Setelah tahu butir apa saja yang diuji, pertanyaan berikutnya selalu sama: bagaimana membaginya dalam seminggu. Jawaban yang paling umum — latih semuanya setiap hari — terasa paling rajin dan biasanya memberi hasil paling kecil.
Dua Hal yang Menentukan Porsi
Pembagian yang masuk akal bersandar pada dua pertimbangan, dan keduanya bisa diukur.
- Bobot butir terhadap nilai — menaikkan nilai pada butir berbobot besar menggerakkan nilai jasmani lebih banyak.
- Kecepatan berkembang — kemampuan yang lambat tumbuh perlu dimulai lebih awal dan dijaga lebih lama, meski bobotnya tidak paling besar.
Kedua pertimbangan itu sering menunjuk arah yang sama. Lari berbobot terbesar sekaligus lambat berkembang, jadi ia menang di kedua sisi.
Bobot yang Perlu Diingat
| Sistem | Susunan bobot |
|---|---|
| Jasmani Polri | Lari 40% · Renang 20% · empat butir kekuatan/kelincahan masing-masing 10% |
| Garjas TNI | Lari 50% dari nilai dasar · empat butir Garjas B berbagi 50% sisanya |
Kesimpulan yang langsung terbaca: pada sistem Polri, lari dan renang berdua menyumbang 60% — sementara empat butir yang justru paling sering dilatih di rumah hanya menyumbang 40% berempat.
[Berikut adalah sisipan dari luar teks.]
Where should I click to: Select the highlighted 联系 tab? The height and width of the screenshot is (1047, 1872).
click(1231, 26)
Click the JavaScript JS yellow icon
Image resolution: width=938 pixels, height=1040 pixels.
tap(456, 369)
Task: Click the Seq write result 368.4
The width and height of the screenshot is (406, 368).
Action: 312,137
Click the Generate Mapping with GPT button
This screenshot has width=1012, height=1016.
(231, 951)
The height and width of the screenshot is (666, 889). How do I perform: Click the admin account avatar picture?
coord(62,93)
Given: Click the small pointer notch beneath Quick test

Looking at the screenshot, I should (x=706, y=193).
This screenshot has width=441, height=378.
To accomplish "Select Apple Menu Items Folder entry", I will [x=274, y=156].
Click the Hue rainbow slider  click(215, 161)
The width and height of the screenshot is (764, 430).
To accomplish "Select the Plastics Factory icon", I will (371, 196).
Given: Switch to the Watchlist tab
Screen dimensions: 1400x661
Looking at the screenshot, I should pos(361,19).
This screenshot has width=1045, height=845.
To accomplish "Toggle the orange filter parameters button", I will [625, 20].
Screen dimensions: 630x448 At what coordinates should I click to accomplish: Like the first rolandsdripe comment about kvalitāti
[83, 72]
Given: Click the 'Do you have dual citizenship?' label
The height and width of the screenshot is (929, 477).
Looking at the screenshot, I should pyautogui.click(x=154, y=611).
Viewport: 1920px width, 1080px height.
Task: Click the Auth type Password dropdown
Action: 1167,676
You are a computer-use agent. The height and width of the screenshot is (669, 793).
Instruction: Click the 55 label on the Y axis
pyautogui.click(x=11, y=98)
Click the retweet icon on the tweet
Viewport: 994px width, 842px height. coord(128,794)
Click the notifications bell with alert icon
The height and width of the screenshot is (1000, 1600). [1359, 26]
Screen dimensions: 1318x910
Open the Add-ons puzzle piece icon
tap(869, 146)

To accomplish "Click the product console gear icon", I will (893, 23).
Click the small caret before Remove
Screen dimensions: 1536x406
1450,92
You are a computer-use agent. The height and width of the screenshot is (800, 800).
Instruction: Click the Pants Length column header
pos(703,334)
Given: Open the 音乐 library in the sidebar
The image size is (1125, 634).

Kenapa Tidak Semua Setiap Hari
Latihan kekuatan menuntut pemulihan. Melatih kelompok otot yang sama setiap hari tanpa jeda umumnya menghasilkan kemajuan lebih lambat, bukan lebih cepat, karena tubuh tidak diberi kesempatan menyesuaikan diri.
Sebaliknya, latihan daya tahan seperti lari lebih menuntut keteraturan daripada intensitas, sehingga bisa dilakukan lebih sering dengan porsi sedang.
Kerangka Pembagian yang Masuk Akal
Kerangka berikut hanya contoh susunan; sesuaikan dengan kondisi dan waktu Anda.
- Daya tahan (lari) — beberapa kali sepekan dengan porsi sedang, jangan menumpuk di satu hari.
- Renang — sesering fasilitasnya tersedia. Bila belum bisa berenang, ini yang paling mendesak dimulai.
- Kekuatan (pull up, sit up, push up) — selang-seling dengan hari pemulihan, bukan berturut-turut.
- Kelincahan (shuttle run) — porsi kecil tapi rutin; yang dilatih refleks berbelok, bukan kebugaran.
- Setidaknya satu hari pemulihan penuh dalam sepekan.
Uji Rangkaian Penuh Secara Berkala
Satu hal yang sering terlewat: pada hari tes, butir-butir dikerjakan berurutan dalam waktu berdekatan. Kelelahan dari butir sebelumnya ikut menentukan hasil butir berikutnya.
Berlatih per butir secara terpisah tidak pernah memperlihatkan efek itu. Karena itu sesekali — misalnya sebulan sekali — kerjakan seluruh rangkaian dalam satu sesi. Hasilnya hampir selalu lebih rendah daripada latihan terpisah, dan angka itulah yang lebih mendekati kenyataan.
Dahulukan yang Lemah, Bukan yang Menyenangkan
Kecenderungan alami adalah melatih butir yang sudah kita kuasai, karena mengerjakannya menyenangkan dan angkanya bagus. Itu penggunaan waktu yang paling tidak efisien.
Tambahan nilai terbesar per jam latihan hampir selalu datang dari butir berbobot besar yang nilainya masih rendah. Memeriksa hal ini secara jujur, dengan angka, jauh lebih berguna daripada mengandalkan perasaan tentang butir mana yang "perlu ditingkatkan".
Halaman ini membahas persiapan seleksi, bukan nasihat medis. Untuk keluhan fisik, kondisi kesehatan, atau perubahan berat badan yang signifikan, tenaga kesehatan adalah pihak yang tepat untuk dimintai pertimbangan.